__Your task__.
Carry on the news report about the Kushboo controversy and the Chennai hotel case from the point where it stops.

__Document section__.
----------------
Reiterating her stand in an interview to a Tamil daily, she asked “How many people in Tamil Nadu have not had sex before marriage?”



Her comments prompted an outcry. Volunteers of the Tamil Protection Movement, carrying broomsticks and slippers, staged vociferous demonstrations, demanding an open apology from the actress for “casting a slur on the image of Tamil women”.



The TPM president and Dalit Panthers of India general-secretary, Mr Thol Tirumavalavan even advocated displaying ‘beware of Kushboo” boards at every household.



Defamation suits were slapped against Kushboo in various parts of the state, where once fans built a temple for her and worshipped her as a goddess.



Realising the seriousness of the situation, Kushboo flew to Chennai with her family, cancelling her pleasure trip to Singapore. A native of Maharashtra, she is married to a Tamil director and settled in the city with two daughters.



In tears, she tendered an unconditional apology to the people, saying she would never dream of sullying the image of Tamil women.



“Even in films, I never undertook roles, which lowered the image of women. I have the greatest regard for Tamils, especially Tamil women,” she said.



However, the protests refused to die down with cases being filed against her almost every day, even as the South Indian Film Artistes Association distanced itself from the controversy, stating the actress had expressed her personal views.



Even before the dust settled, Chennai police arrested two employees of a star hotel and withdrew the bar licence and the hotel licence after two Tamil newspapers published photographs of girls partying in the hotel.



The charges against the hotel management included violating licence norms and permitting “obscene acts.”



A senior police officer even said the girls in the photographs would be traced and action taken against them.



The hotel management maintained on its part that the photographers had trespassed into the hotel and taken pictures.



“We cannot invade the privacy of a customer. We cannot tell a husband or wife that they should not hold hands or kiss. And the same goes for girls and their boyfriends,” it said.
----------------
__Recorded data__.
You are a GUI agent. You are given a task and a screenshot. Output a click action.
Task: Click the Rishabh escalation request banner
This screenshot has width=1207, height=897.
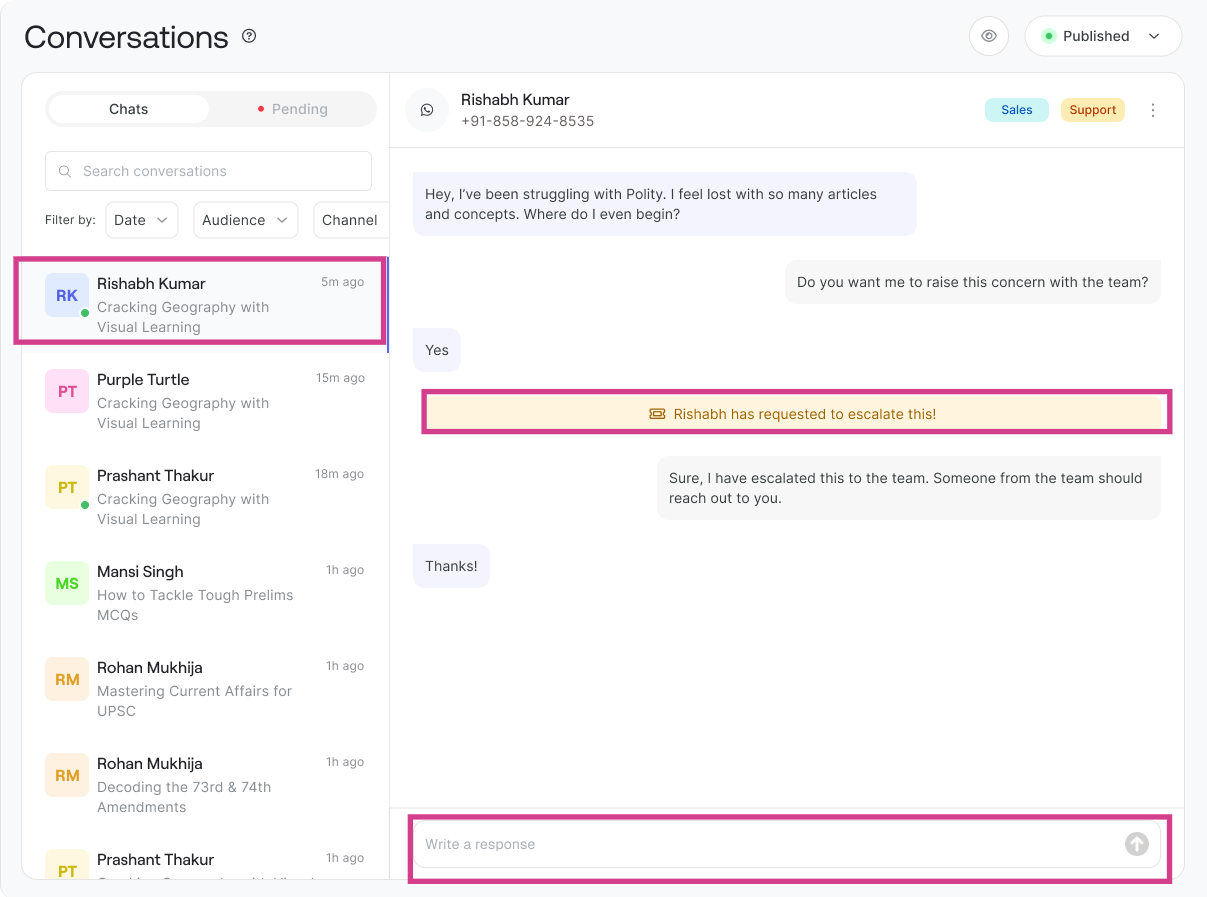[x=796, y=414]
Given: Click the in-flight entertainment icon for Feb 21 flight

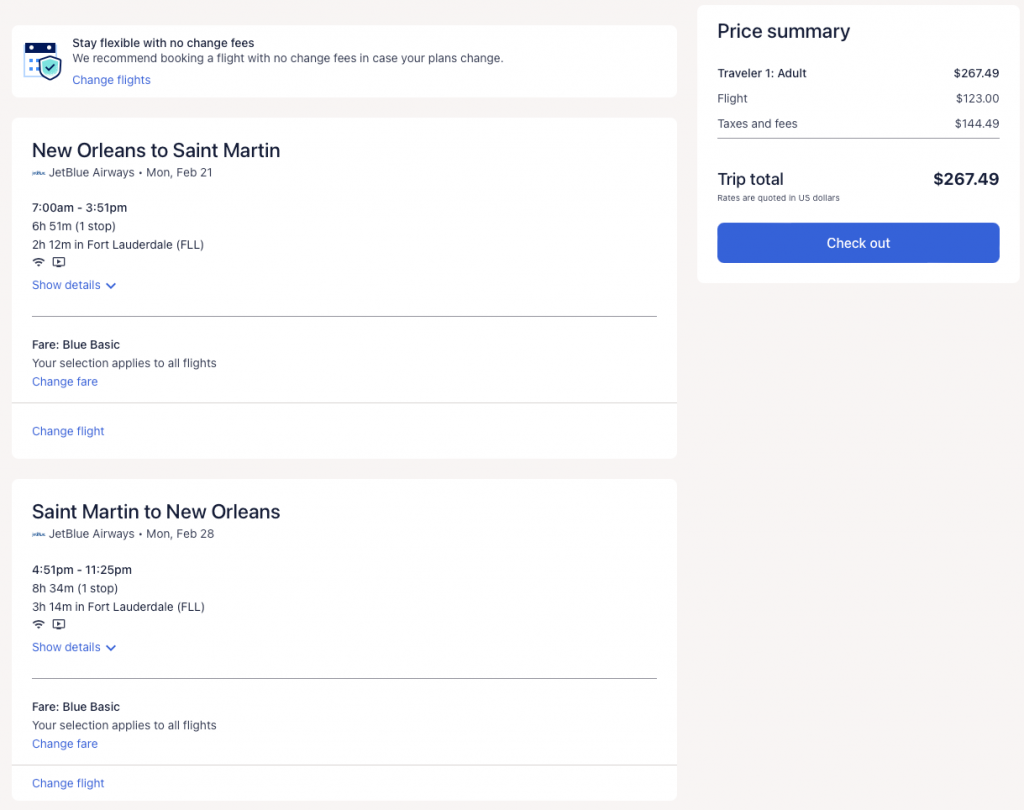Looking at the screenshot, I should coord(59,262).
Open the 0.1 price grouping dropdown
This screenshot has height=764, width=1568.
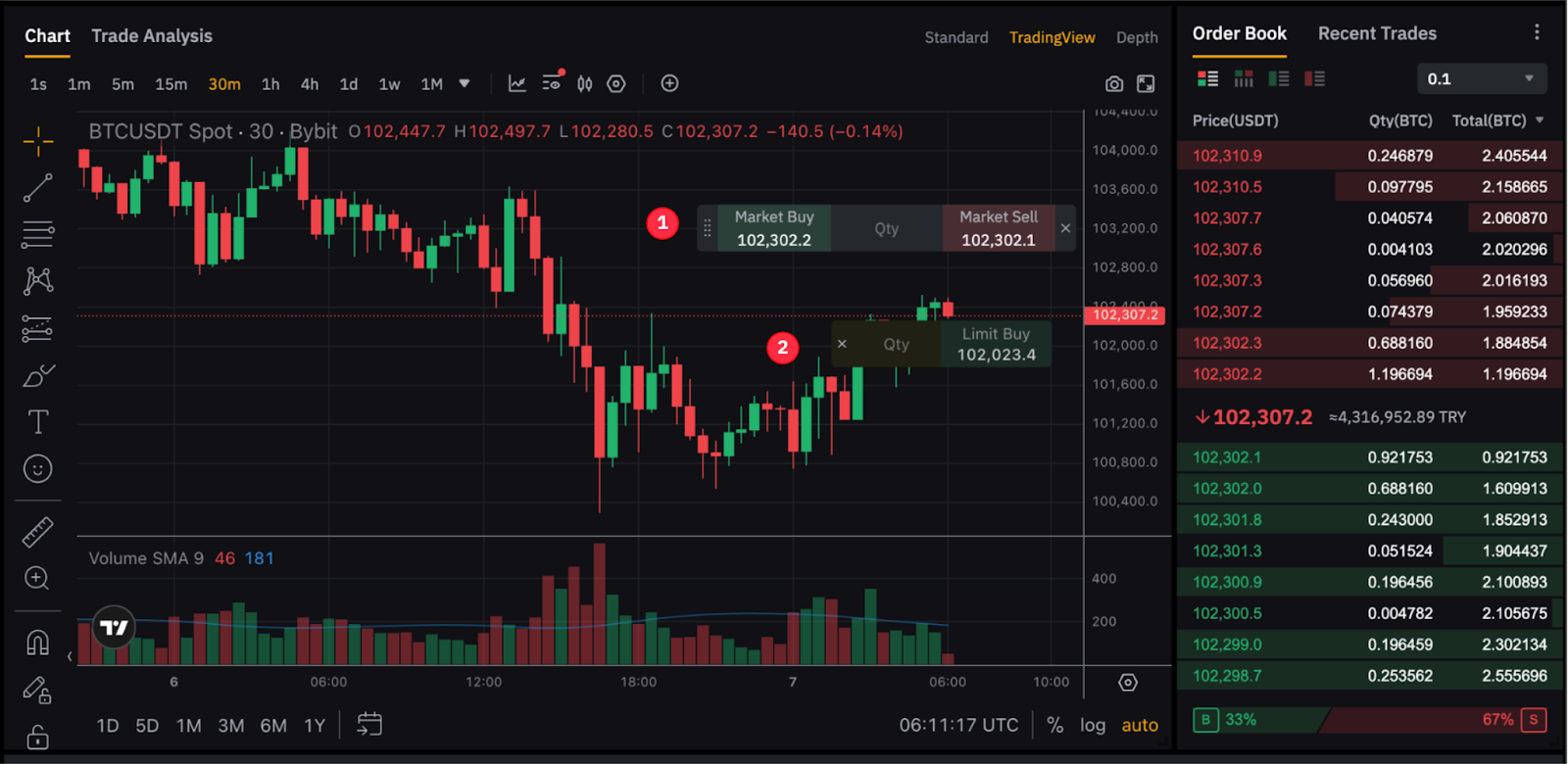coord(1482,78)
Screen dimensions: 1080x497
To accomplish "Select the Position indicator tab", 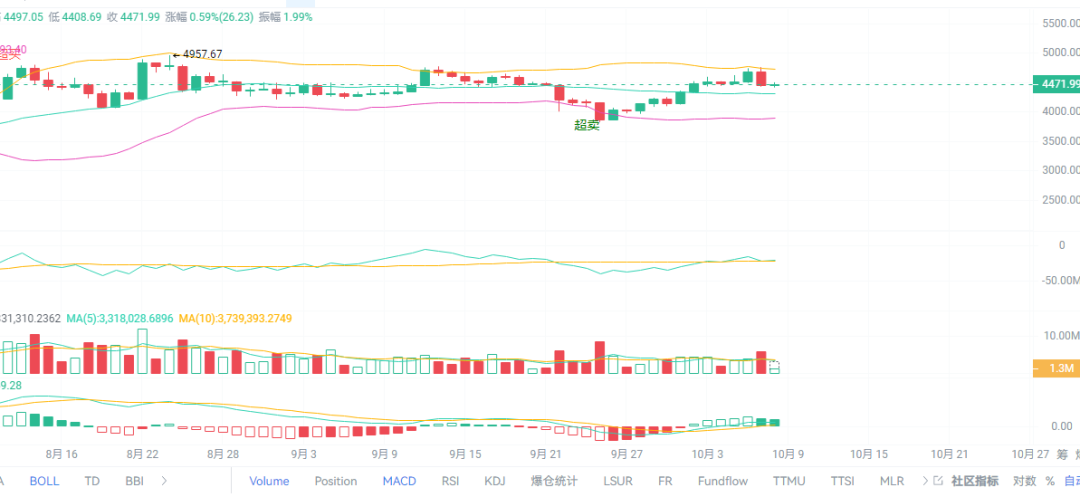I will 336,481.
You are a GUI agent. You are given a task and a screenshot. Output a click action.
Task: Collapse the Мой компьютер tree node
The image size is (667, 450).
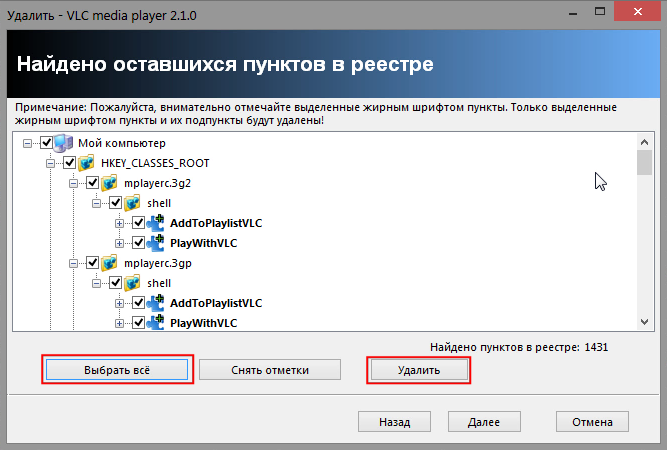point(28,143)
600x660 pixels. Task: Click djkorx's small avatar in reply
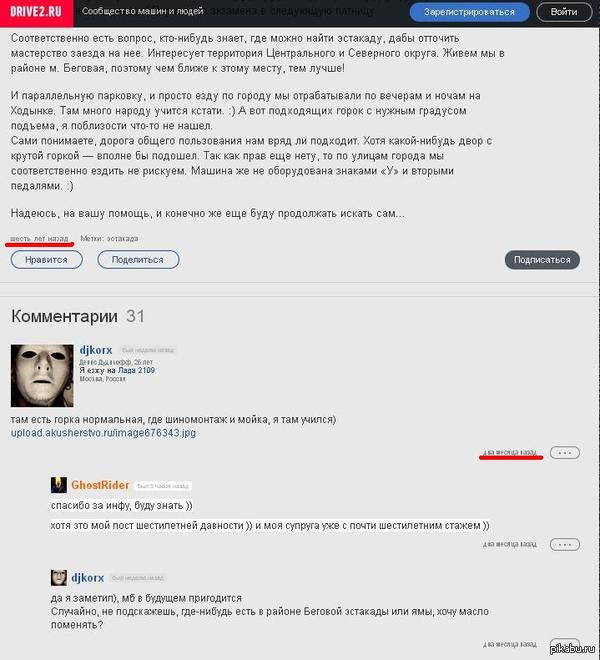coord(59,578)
----------------
__Task response__.
The hotel moved the Madras High Court against the police action, following which a direction was given saying the hotel could admit new guests. However, the hotel bar should remain closed till further orders by the Chennai city commissioner of police, the court said.



Former chairperson of the state commission for women and rights activist Dr Vasanthi Devi expressed her concern about the “influence of unbridled consumerism on a society in flux, particularly youth.”



“But that will not in any way justify moral policing,” she added.



The role played by the media has also come in for sharp focus, with activists accusing it of arrogating to itself the authority to preach what is right and what is wrong for society.



In the star hotel incident, a Tamil paper questioned the “morality of the elite city girls”, a couple of whom were shown locked in the arms of their partners in the party.



Another leading Tamil daily followed suit, publishing the same pictures, raising more “moralistic” queries.



Questioning the necessity and purpose of sex-related surveys conducted by magazines, Ms Vasuki said the media was treating sex as a saleable commodity.



“Rather than focusing on issues related to sexuality with a profit motive, the media could highlight livelihood issues to serve society better.”